Australia has promised to crack down on exploitation in the country’s seasonal worker programme, to let Pacific workers on longer visas bring their families to Australia with them, and to provide 3,000 permanent visas a year for Pacific Islanders.
That will offer work and education opportunities for families, many of whom send remittances back to their home country, in turn stimulating their economies, say Dr Carter.
But growing the Pacific community in Australia is mutually beneficial – it strengthens its relationship with the region and is something on which China has thus far been unable to compete.
“The ties which link certain island countries to Australia are already much stronger than what they are with China… (but) to have a door that would allow for migration, this will be a very welcome policy.”
Australia has promised a lot of other things too – including an extra A$500m (£289m; $363.5m) in aid over the next four years, the revival of regional broadcasting, and a new Australian-run defence school to provide training to Pacific forces.

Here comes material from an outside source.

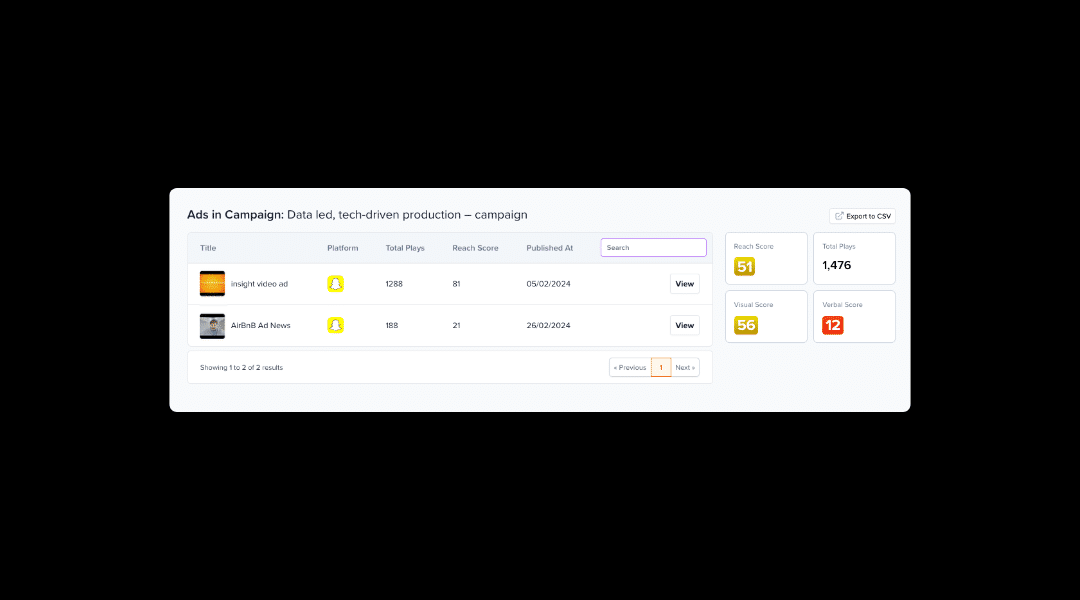
Task: Click the Snapchat icon for AirBnB Ad News
Action: (335, 325)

More continuity than change
But overall, the new era being promised is not as radical as Ms Wong suggests, experts say.
Australia’s relationships in the Pacific remain strong, says former high ranking Australian diplomat James Batley.
The previous government’s aid and development programme was well received, as was its pandemic support – from financial aid to securing critical supplies like PPE and vaccines.
“There’ll be a lot of continuity. There’s an essential bipartisanship in a lot of the way that Australian governments approach the region,” Mr Batley says.
But Reverend Taumoepeau says the promise of even a little change has been enough to crack open “a window of hope” for Pacific communities, both in the region and Australia.
“We were very hurt because the government didn’t want to listen to our story,” he said.
“Sometimes big brothers do that – instead of talking with the Pacific, they were talking to the Pacific. But [the new government] is willing to work together. So we are so looking forward to doing that.”